_Petunjuk_. Ketik ulang bagian teks tentang nasi jinggo di bawah, mulai dari "Oleh Arief Budiman" sampai dengan "oleh daun pisang.", tanpa mengubah satu huruf pun.

_Potongan Dokumen_.
>>

Oleh Arief Budiman
Bagi masyarakat di Bali dan mahasiswa perantau Nasi Jinggo tak asing lagi nama dan rasanya. Banyak daerah di Indonesia punya nasi semacam ini. Ada sego kucing, nasi pincuk, dan nama-nama lain yang sangat khas. Pada intinya nasi jinggo adalah porsi kecil dari nasi campur dengan isi nasi dan beberapa lauk pauknya berupa mi goreng, daging ayam siwir, sayur urap atau biasa juga serundeng dan tentunya sambal pedas. Variasi dan versinya tergantung tapi yang pasti terbungkus oleh daun pisang.
Tak jelas asal muasal namanya yang unik ini. Ada yang mengatakan karena jualannya hingga tengah malam, pembelinya kerap adalah “jagoan-jagoan” yang identik dengan jango atau koboy. Tapi ada juga yang bilang karena porsi dan harganya yang murah itu. Di Denpasar kita dapat menemukannya di pelosok kota dan jalan-jalan utama. Biasanya muncul menjelang malam bahkan ada yang buka hingga pagi hari. Konsumennya sangat beragam dan sangat familiar bagi mahasiswa yang tengah begadangan mengerjakan tugas atau para pekerja malam hari.

<<

_Data yang Diberikan_.
>>

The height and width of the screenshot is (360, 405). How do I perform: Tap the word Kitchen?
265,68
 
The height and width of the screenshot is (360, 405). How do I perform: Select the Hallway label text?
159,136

<<

_Jawaban_.
Oleh Arief Budiman
Bagi masyarakat di Bali dan mahasiswa perantau Nasi Jinggo tak asing lagi nama dan rasanya. Banyak daerah di Indonesia punya nasi semacam ini. Ada sego kucing, nasi pincuk, dan nama-nama lain yang sangat khas. Pada intinya nasi jinggo adalah porsi kecil dari nasi campur dengan isi nasi dan beberapa lauk pauknya berupa mi goreng, daging ayam siwir, sayur urap atau biasa juga serundeng dan tentunya sambal pedas. Variasi dan versinya tergantung tapi yang pasti terbungkus oleh daun pisang.